Everyone wants to have the last word. It’s gotten so you can’t even tell your neighbor that his wife is fat without having an endless back and forth about it. Yes she is… no she isn’t… She’s as big as your house!… Why I oughta… It’s a principal as old as time.
This principal has also been applied to woodworking. There are several books with titles like “The Last Word on Sharpening”, “The Last Word on Workbenches”, “The Last Word on Band Saw Amputations”… I may have made that last one up, but only to prove a point: Everyone considers his take on a subject to be definitive, end of story.
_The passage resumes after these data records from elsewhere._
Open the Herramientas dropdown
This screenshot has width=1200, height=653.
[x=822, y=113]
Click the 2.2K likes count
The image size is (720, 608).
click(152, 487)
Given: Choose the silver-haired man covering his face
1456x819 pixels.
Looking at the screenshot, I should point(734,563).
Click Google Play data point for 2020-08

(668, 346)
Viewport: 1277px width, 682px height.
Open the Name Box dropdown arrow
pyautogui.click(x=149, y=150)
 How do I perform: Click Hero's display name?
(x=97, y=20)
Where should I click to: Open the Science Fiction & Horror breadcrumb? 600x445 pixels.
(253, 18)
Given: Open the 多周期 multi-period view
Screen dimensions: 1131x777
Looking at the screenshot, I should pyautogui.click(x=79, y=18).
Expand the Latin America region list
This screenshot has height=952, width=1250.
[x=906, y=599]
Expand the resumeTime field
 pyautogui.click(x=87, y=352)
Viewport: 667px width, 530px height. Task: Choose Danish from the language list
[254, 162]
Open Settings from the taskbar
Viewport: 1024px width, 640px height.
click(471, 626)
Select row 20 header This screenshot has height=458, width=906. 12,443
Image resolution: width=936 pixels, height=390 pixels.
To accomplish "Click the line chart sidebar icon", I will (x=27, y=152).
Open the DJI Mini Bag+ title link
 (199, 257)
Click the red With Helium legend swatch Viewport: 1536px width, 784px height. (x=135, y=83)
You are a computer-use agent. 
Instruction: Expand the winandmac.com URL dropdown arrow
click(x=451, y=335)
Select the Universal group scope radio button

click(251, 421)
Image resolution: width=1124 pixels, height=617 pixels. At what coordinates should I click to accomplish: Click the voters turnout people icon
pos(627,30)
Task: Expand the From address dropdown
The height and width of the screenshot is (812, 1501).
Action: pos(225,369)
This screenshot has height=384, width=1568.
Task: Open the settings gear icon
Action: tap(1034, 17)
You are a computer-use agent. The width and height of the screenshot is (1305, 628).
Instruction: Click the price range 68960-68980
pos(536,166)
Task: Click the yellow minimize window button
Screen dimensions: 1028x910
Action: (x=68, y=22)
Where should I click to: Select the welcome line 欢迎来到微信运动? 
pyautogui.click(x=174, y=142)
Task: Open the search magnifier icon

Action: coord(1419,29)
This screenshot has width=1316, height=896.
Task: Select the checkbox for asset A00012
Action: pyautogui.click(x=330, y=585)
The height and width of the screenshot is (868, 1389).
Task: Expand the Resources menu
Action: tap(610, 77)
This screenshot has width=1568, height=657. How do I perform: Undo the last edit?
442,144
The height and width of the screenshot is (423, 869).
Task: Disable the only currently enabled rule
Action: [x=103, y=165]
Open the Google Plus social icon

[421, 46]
Now apply this principal to a hopeless obsessive compulsive like me, and you’re in for some sleepless nights. Recently I began to think that I didn’t get the last word, though I had every intention to. Yes, you guessed it… I’m talking about the recent dovetail episodes on Blue Collar Woodworking. I set out to produce the be all and end all expose’ of the world of tails and pins, an unvarnished look at the life and death game we woodworkers play. But it turned out to be far too much for one episode. Then it turned out to be too much for two episodes. I think an entire season of the show would burst at the seams if I tried to fit every dovetail tip and technique into one place.
Consider this relatively simple joint. While it’s simple in design, it’s anything but simple to cut. There are dozens of ways to do it by hand, countless ways to do it by machine, and more jigs than I can count have been devised to make it easier. To have “the last word on dovetails” one would have to include all of that information so the audience would be able to choose what method makes the most sense to him. That would be impossible. I mean, dovetails are fun. But who wants to watch a 30 hour show about them? Nobody.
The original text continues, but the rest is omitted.